TASK STATEMENT:
Say how many lines of the material below contain the word "computer", with no other words.

= = = =

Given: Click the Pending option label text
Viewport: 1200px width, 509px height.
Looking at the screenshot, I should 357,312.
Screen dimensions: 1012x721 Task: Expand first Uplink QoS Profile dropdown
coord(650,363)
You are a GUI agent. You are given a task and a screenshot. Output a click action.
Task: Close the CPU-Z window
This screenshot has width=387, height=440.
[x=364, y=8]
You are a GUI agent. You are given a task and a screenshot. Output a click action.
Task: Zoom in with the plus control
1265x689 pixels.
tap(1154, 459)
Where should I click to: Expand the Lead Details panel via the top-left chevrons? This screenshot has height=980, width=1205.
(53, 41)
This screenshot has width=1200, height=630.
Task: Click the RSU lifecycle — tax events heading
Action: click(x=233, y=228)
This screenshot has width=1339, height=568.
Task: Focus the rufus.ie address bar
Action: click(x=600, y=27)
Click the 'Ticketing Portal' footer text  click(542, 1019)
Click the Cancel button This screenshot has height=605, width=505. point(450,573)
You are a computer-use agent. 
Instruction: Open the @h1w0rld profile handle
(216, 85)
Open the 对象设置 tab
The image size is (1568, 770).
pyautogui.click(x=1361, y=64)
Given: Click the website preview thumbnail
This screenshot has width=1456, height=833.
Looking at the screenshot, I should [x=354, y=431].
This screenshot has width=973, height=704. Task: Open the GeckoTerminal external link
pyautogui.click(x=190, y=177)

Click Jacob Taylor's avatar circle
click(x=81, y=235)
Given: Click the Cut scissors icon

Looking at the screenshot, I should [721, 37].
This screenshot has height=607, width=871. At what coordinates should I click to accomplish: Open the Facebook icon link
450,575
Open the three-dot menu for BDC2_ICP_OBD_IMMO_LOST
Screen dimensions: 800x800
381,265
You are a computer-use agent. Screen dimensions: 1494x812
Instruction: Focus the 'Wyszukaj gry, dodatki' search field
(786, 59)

= = = =

ANSWER TO THE PROBLEM:
2